- _Work to be completed_: Output the items unchanged, from the line with "Koala (201, 1886)" up to and including the line with "Pelican (222, 1937)".

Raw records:
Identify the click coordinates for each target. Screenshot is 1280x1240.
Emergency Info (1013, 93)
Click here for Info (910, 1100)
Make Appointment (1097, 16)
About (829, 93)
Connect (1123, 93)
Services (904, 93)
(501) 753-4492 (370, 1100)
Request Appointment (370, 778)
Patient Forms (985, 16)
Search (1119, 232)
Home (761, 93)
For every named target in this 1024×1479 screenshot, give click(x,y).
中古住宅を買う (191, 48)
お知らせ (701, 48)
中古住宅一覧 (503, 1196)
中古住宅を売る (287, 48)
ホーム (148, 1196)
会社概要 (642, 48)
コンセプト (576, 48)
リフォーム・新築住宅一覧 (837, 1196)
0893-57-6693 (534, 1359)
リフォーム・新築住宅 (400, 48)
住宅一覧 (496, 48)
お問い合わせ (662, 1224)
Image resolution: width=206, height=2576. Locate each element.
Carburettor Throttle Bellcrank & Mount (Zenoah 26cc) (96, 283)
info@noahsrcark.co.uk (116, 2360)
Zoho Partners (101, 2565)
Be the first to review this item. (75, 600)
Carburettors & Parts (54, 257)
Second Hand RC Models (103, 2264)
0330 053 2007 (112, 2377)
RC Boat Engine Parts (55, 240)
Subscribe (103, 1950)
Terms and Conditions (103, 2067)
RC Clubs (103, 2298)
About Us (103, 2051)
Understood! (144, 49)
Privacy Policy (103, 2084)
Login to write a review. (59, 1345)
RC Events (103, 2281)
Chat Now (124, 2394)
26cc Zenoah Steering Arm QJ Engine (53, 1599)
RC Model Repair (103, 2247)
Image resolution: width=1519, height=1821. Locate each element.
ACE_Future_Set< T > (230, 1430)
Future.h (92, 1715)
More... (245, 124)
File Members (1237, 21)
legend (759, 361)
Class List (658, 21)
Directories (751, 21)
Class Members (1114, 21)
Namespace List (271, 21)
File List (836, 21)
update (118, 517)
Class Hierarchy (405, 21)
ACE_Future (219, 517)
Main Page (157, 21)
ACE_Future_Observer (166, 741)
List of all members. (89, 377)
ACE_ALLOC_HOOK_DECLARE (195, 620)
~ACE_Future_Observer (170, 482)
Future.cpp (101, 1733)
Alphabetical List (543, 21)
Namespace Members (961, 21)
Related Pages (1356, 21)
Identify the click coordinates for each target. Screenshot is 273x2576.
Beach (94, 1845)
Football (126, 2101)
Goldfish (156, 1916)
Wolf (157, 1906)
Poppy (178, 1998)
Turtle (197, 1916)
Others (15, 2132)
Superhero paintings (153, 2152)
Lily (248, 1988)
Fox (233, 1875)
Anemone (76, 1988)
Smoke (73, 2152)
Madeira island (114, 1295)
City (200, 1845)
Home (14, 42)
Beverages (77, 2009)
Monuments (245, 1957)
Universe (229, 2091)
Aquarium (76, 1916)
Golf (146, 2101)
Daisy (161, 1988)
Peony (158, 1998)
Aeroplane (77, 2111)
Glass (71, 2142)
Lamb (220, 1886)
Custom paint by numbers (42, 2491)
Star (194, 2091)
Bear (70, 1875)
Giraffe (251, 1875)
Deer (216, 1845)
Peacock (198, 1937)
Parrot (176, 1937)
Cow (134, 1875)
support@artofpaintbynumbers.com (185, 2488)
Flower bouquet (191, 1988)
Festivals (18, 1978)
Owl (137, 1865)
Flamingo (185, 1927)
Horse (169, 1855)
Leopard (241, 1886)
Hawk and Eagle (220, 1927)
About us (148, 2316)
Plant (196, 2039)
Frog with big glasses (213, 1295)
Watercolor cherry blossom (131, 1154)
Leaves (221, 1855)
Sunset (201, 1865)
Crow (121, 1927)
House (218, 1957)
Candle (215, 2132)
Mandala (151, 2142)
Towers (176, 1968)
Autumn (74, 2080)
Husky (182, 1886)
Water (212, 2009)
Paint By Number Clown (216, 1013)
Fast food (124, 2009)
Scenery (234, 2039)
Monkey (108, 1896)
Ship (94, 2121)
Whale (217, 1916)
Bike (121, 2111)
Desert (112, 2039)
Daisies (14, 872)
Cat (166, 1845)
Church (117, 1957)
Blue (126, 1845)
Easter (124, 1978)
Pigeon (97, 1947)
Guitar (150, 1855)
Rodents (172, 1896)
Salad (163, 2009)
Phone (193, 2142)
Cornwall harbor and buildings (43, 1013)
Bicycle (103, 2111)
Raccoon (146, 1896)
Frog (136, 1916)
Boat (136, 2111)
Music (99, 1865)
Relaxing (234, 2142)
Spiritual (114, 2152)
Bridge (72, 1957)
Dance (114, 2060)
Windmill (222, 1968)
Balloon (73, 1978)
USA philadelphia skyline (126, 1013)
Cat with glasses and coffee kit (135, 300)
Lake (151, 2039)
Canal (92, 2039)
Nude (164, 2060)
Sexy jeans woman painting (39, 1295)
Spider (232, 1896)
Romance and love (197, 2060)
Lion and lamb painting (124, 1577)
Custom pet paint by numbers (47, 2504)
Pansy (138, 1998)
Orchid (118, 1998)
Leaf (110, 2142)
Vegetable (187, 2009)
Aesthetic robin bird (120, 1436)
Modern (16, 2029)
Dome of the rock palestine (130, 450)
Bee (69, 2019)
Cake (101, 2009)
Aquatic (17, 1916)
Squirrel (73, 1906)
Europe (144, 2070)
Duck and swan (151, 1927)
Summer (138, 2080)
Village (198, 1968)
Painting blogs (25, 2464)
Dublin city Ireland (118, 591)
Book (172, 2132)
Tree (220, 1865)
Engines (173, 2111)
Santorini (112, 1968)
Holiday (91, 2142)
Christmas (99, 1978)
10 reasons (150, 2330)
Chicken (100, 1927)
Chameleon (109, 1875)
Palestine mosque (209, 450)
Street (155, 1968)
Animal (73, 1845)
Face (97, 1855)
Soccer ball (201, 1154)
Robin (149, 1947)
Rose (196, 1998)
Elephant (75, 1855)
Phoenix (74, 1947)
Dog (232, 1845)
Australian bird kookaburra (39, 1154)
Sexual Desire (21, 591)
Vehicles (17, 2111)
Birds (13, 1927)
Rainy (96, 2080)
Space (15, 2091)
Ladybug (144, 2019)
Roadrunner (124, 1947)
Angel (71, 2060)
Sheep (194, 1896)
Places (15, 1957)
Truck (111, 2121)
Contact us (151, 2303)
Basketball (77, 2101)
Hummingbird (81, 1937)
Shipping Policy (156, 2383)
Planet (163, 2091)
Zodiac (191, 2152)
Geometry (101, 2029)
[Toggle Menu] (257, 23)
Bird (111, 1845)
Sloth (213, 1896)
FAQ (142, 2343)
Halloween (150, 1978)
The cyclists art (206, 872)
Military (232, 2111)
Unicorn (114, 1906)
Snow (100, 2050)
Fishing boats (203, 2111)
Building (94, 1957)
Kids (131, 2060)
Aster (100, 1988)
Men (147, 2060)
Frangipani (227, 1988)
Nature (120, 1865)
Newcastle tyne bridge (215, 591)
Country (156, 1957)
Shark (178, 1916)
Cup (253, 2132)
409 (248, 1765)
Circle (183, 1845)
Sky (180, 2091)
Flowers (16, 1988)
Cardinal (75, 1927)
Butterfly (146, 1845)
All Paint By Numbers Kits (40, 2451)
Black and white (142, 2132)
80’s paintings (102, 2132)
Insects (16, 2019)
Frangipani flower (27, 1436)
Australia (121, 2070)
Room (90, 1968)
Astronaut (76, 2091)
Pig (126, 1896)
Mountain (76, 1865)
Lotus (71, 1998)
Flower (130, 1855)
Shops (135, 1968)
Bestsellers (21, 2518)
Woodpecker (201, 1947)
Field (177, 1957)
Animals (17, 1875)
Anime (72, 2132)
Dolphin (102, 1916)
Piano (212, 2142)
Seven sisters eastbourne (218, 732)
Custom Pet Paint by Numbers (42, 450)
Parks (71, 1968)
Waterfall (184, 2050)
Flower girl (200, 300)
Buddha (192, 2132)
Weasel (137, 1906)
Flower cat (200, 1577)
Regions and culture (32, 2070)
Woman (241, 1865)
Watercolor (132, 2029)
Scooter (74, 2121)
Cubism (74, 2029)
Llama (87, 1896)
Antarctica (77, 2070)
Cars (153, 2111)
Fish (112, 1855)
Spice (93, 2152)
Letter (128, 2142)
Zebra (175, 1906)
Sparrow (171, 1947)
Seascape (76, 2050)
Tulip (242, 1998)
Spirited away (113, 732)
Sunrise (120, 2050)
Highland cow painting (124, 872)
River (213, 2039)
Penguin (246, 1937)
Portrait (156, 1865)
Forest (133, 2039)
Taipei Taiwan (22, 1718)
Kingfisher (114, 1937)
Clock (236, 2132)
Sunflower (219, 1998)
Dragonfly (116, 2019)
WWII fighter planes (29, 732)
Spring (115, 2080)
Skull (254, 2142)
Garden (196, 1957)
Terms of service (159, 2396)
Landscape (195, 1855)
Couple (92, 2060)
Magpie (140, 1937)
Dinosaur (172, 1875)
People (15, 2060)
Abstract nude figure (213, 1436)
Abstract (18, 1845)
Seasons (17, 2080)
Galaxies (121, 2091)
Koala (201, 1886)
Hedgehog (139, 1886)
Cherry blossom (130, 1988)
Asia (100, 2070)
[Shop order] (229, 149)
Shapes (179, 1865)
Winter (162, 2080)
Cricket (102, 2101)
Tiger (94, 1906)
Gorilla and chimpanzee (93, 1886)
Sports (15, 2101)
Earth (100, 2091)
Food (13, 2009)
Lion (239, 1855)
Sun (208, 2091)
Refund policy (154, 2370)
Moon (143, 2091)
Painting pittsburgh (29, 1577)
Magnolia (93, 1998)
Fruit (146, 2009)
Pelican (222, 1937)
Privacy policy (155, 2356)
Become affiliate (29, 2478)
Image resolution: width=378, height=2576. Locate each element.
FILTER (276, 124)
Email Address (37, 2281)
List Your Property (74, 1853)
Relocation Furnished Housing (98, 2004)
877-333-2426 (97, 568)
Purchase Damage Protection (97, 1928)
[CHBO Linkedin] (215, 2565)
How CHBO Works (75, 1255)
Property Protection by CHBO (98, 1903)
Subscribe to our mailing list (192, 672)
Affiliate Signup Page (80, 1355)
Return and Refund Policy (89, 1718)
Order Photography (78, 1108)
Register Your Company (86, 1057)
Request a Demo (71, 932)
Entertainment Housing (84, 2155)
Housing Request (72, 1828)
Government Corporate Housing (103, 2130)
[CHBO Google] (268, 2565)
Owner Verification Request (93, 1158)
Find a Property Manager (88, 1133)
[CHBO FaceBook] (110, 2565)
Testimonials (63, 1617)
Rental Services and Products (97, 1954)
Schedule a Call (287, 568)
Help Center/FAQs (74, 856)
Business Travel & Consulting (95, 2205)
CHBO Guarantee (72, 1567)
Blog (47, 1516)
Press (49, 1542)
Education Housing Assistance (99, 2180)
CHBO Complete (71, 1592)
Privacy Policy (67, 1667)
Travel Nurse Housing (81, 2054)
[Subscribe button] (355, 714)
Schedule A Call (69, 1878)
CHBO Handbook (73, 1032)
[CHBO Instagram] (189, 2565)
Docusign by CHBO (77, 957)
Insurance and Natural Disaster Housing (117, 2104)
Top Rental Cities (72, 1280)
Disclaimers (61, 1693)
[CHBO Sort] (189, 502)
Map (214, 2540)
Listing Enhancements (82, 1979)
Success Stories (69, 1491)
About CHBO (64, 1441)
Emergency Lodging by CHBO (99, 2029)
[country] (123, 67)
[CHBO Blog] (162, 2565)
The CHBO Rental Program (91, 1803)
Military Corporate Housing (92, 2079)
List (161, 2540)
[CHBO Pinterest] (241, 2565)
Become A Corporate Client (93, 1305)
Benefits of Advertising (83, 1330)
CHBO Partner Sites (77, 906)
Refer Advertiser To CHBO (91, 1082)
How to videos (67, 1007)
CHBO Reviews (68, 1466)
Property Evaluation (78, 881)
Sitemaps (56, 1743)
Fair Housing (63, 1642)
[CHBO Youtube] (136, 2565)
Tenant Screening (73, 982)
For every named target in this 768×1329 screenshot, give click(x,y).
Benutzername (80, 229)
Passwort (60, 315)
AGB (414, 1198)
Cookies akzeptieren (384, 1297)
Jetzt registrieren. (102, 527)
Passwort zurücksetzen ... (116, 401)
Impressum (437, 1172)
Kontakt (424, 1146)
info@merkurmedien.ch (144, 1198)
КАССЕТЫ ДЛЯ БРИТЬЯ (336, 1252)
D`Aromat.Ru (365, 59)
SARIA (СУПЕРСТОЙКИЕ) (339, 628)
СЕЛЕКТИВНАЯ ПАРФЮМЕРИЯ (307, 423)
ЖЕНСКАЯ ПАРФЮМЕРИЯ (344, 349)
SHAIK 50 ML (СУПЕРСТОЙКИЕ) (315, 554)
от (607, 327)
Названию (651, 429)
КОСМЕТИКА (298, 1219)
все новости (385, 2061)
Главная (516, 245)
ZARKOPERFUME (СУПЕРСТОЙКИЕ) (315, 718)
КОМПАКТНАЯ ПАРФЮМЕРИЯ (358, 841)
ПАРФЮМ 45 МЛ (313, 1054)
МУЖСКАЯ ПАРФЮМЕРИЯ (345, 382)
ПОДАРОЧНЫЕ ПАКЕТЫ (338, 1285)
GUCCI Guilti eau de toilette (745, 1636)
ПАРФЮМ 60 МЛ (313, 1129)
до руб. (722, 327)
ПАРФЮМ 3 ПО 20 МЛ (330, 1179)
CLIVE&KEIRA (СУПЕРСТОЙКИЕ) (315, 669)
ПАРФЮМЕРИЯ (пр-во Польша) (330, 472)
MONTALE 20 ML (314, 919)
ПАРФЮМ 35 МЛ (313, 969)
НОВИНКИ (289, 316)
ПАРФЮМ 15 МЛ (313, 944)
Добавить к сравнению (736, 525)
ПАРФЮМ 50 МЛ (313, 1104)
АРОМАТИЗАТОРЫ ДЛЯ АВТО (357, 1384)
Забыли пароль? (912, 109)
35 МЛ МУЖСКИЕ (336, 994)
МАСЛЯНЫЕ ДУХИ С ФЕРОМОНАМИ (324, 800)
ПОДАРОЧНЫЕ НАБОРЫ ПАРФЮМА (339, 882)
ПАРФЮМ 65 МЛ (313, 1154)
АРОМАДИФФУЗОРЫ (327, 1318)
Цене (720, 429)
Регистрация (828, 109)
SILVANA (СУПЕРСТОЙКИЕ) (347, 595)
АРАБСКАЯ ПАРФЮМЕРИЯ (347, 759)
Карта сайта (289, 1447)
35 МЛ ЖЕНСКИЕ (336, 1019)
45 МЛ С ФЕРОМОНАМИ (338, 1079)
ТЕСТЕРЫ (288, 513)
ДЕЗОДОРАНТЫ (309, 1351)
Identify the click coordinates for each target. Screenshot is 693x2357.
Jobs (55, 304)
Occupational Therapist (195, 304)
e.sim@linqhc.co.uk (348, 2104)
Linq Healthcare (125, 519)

- _Task solution_:
Koala (201, 1886)
Hedgehog (139, 1886)
Cherry blossom (130, 1988)
Asia (100, 2070)
[Shop order] (229, 149)
Shapes (179, 1865)
Winter (162, 2080)
Cricket (102, 2101)
Tiger (94, 1906)
Gorilla and chimpanzee (93, 1886)
Sports (15, 2101)
Earth (100, 2091)
Food (13, 2009)
Lion (239, 1855)
Sun (208, 2091)
Refund policy (154, 2370)
Moon (143, 2091)
Painting pittsburgh (29, 1577)
Magnolia (93, 1998)
Fruit (146, 2009)
Pelican (222, 1937)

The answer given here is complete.